THE TASK: The answer must be the lines from the one that holds "Task: Click the" through the final line of the data, copied exactly, with no pictures.

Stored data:
——————

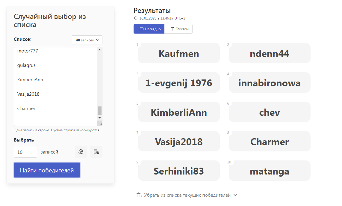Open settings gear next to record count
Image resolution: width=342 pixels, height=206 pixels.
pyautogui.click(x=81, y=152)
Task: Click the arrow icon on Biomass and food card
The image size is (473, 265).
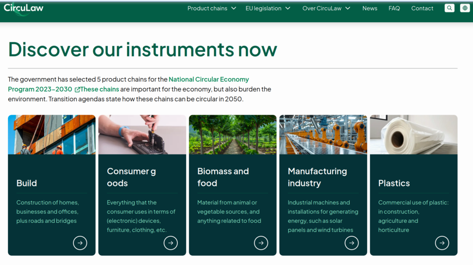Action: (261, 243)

——————

WRITTEN SOLUTION:
Task: Click the arrow icon on Biomass and food card
The image size is (473, 265).
Action: (261, 243)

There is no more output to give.